Assume that the leap year occurs every four years. (i.e. ignore the 100 and 400 year rule). Also assume that the number of people born each day is the same. What is the probability that in a group of $n$ people (each one selected randomly), * no two people share the same birthday*?

**My Solution:**

Let $\mathcal{D}$ be the set of all *possible dates* in an year. (Thus $\mathcal{D}$ contains 366 elements. Note that these possibilities are not equally likely, since a person is four times as likely to be born on (say) Jan 1 than on Feb 29. This is true for any given day other than Feb 29, and it is encoded in the probability assignments given below.)

Now probability that a randomly selected person is born on Feb 29 is $\frac{1}{1 + 4*365} = \frac{0.25}{365.25}$.

Also, the probability that a randomly selected person is born on a given day other than Feb 29 is $\frac{1}{365.25}$.

Now, for a group of $n$ randomly selected people, the * Sample Space* of birthdays is $\mathcal{D}^n$. Let $\mathcal{A} \subset \mathcal{D}^n$ be the subset such that no two people share the same birthday.

Divide $\mathcal{A}$ into two disjoint sets $\mathcal{A}_1$ and $\mathcal{A}_2$ such that

$\mathcal{A}_1 = \{\xi: \xi \in \mathcal{D}^n \text{ and no two people have same birthday, and none is born on Feb 29} \}$, and

$\mathcal{A}_2 = \{\eta: \eta \in \mathcal{D}^n \text{ and no two people have same birthday, and exactly one is born on Feb 29} \}$

Now, $\mathbb{P}(\xi) = \frac{1}{(365.25)^n}$ for each $\xi \in \mathcal{A}_1$, and $\mathbb{P}(\eta) = \frac{0.25}{(365.25)^n}$ for each $\eta \in \mathcal{A}_2$.

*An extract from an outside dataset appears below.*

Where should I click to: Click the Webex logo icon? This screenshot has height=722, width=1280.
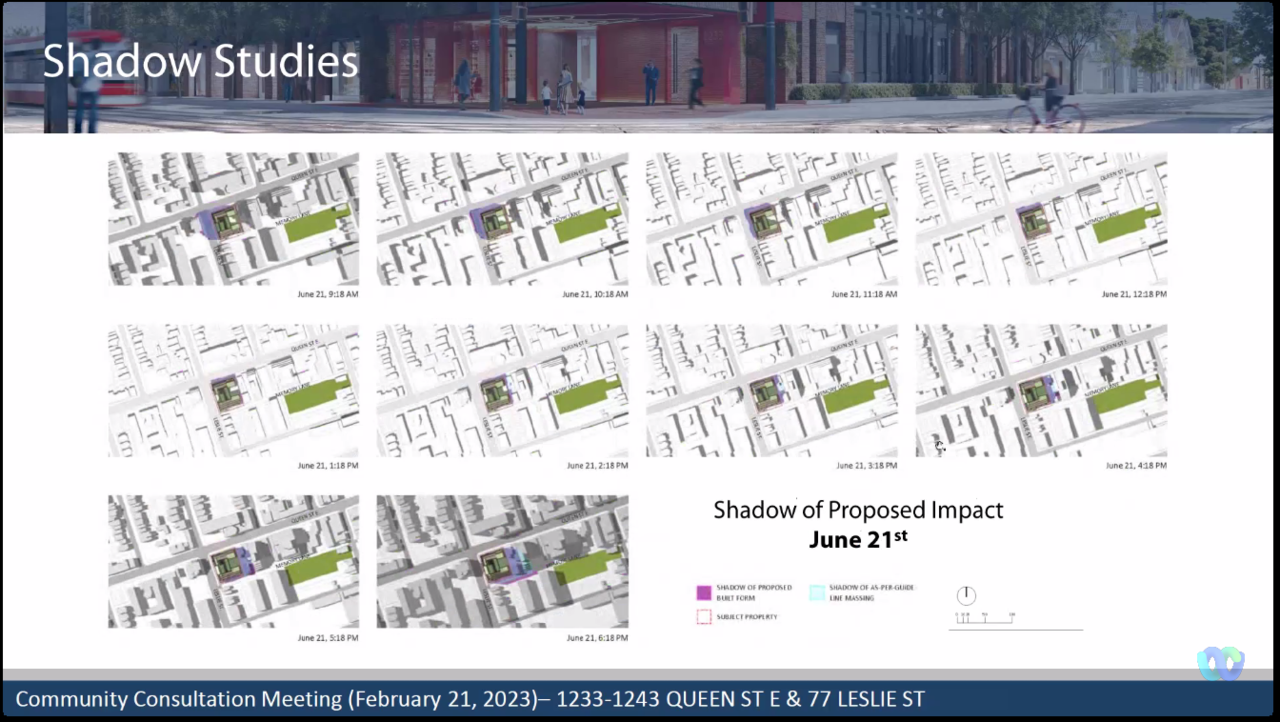click(1220, 663)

Also, $|\mathcal{A}_1| = \; ^{365}P_{n}$, and $|\mathcal{A}_2| = \; n \; \cdot \; ^{365}P_{n-1}$

Finally, $\mathcal{A}_1$ and $\mathcal{A}_2$ being disjoint, it follows that

$$\mathbb{P}(\mathcal{A}) = \mathbb{P}(\mathcal{A}_1) + \mathbb{P}(\mathcal{A}_2) = \frac{^{365}P_{n}}{(365.25)^n} + \frac{0.25 \; \cdot \; n \; \cdot \; ^{365}P_{n-1}}{(365.25)^n}$$

**PS:**

As usual, if you want to find out the probability that at least two people share the same birthday then you would calculate $1 - \mathbb{P}(\mathcal{A})$. Interestingly, the number of people required so that this probability is more than 0.5 is still $n = 23$, same as the birthday paradox without leap year.

**Please let me know if the solution above looks accurate.**